Cosa resterà del tg1?

Sono rimasti in pochi, ormai, gli italiani che, più per abitudine che per un reale interesse, si sintonizzano alle 20.00 su Rai 1. Sono scioccanti gli ultimi dati d’ascolto del telegiornale diretto da Augusto Minzolini, che scende al di sotto del 20% di share. Si tratta di un calo storico, giustificato da una diminuzione della qualità senza precedenti. Il tg1, ormai dominato dalla cronaca multicolore, è stato ridotto ad una vetrina in grado di offrire solo una visione parziale degli avvenimenti, deformata sovente dalle parole del direttore stesso che si perde, con cadenza regolare, in prolissi editoriali in difesa del presidente del consiglio. Memorabile è quello del 19/09/2011, dal quale si è dissociato perfino il presidente della RAI Paolo Garimberti: ”Non parla a nome della RAI”.  Nel comunicato il direttorissimo manifesta la propria contrarietà alla tesi di Pierluigi Battista, editorialista che sul Corriere della sera invita il centrodestra a considerare, alla luce delle ultime intercettazioni, un eventuale nuovo governo. Non essendo caduto all’epoca del Rubygate e delle scissioni interne della maggioranza, Minzolini proprio non capisce perché il premier dovrebbe dimettersi ora che (per una volta) non è né indagato né imputato, ma parte lesa.

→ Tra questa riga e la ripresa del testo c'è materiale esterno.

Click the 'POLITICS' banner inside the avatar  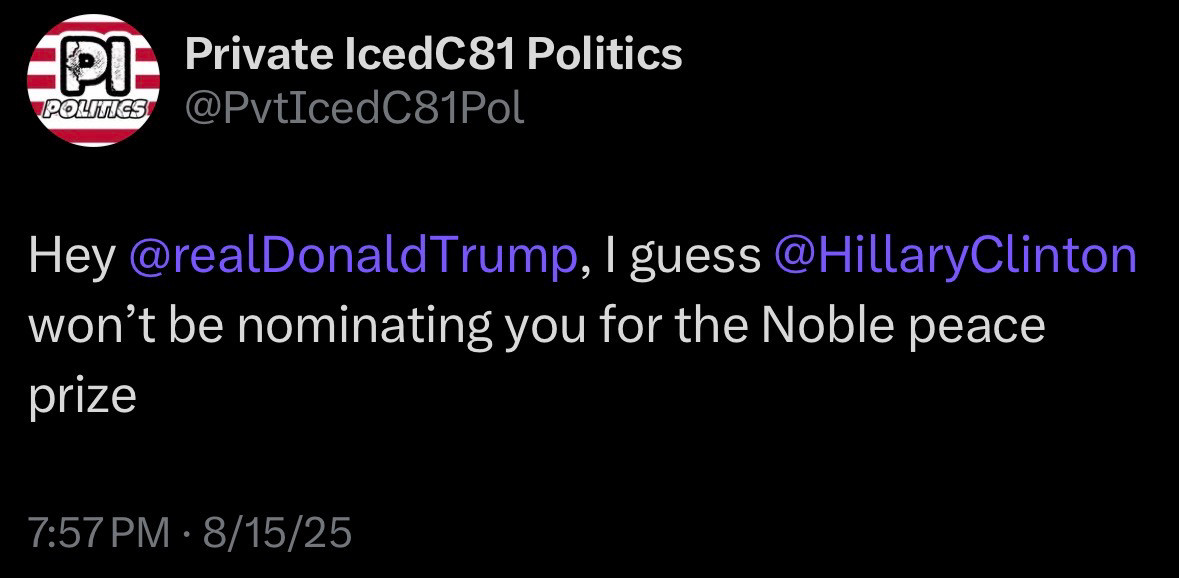(x=93, y=110)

Il direttore, si scaglia, in seguito, contro la stampa, contro un’opposizione considerata incapace di rappresentare una reale alternativa politica e di “varare una qualsiasi manovra in una situazione di emergenza”. Sono parole interessanti, soprattutto se pronunciate nel periodo in cui le borse bocciano il provvedimento promulgato dalla maggioranza. La palese faziosità delle affermazioni di Minzolini, però, è qualcosa a cui tutti gli spettatori si sono abituati, anzi, ciò che più ha stupito l’italiano medio è stata la scelta del giornalista di affrontare un simile argomento. Si, perché sempre più spesso, ormai, il tg1 distoglie la nostra attenzione dai problemi reali del paese con notizie della rilevanza de:”Il maggior numero di cani in grado di saltare la corda contemporaneamente”,  “La vendetta di Elisabetta Canalis” o “Il divieto di offrire al bar”, in un escalation che culmina quando, a telegiornale inoltrato, viene offerto ai (pochi) telespettatori  l’ennesimo servizio sul caso  Melania Rea, ormai privo di novità concrete ma sempre calzante.

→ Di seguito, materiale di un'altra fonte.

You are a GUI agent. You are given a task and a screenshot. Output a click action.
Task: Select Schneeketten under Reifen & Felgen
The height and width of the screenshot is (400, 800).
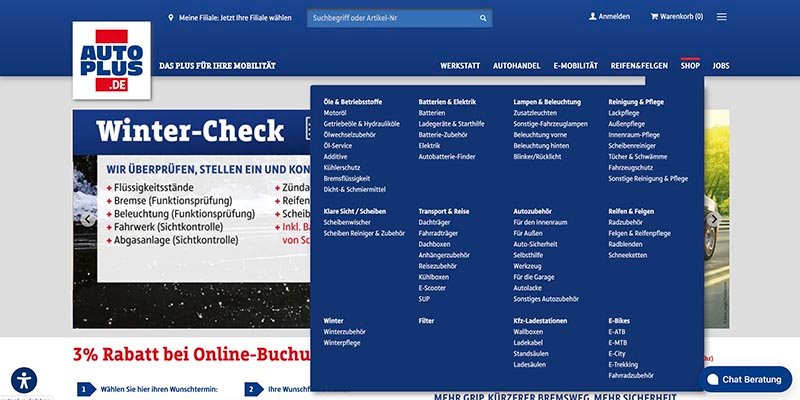(628, 254)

Mentre  si concludono le indagini dell’inchiesta che vede il direttore indagato per il reato di Peculato ( reato compiuto da chi, nell’esercizio del pubblico servizio, disponendo di denaro o altra cosa mobile altrui, se ne appropria ), atto che di solito precede il rinvio a giudizio, qualcuno potrebbe chiedersi come sia possibile che, pur avendo speso ben 68 mila euro nell’arco di 13 mesi  con la carta aziendale, il direttore non sia ancora incorso in alcuna sanzione proporzionale. [Fonte: Il Fatto Quotidiano]
Ma in una Rai che perde pezzi come la Dandini, Santoro, Saviano e Ruffini e che si sgretola inesorabilmente, questa è forse l’ultima di una lunga serie di domande che andrebbero poste al direttore generale Lorenza Lei. Tutto ciò, ovviamente, a vantaggio di altre reti, che acquistano potere e credibilità. Ne è un esempio il tg7 che vince, non di rado, il confronto con il tg1. Ed è semplice intuire il perché.

Al servizio pubblico ormai c’è solo posto per i Ferrara, i Vespa e i Minzolini e per chiunque abbia parole lusinghiere da dedicare alla casta. Le domande sono acerrime nemiche della politica contemporanea e il buon giornalismo, quello meticoloso e imparziale sembra solo un lontano ricordo. Sono emblematiche in tal senso le parole di Carlo Verna, segretario Usigrai :

Augusto Minzolini è riuscito nell’impresa di far perdere autorevolezza al più importante telegiornale della storia della televisione. Grandi professionalità mortificate, un prodotto fazioso e di parte. Fino a quando il servizio pubblico potrà continuare ad abusare della pazienza dei suoi utenti? “[Fonte]

Già. E fino a quando questi resteranno in silenzio a guardare?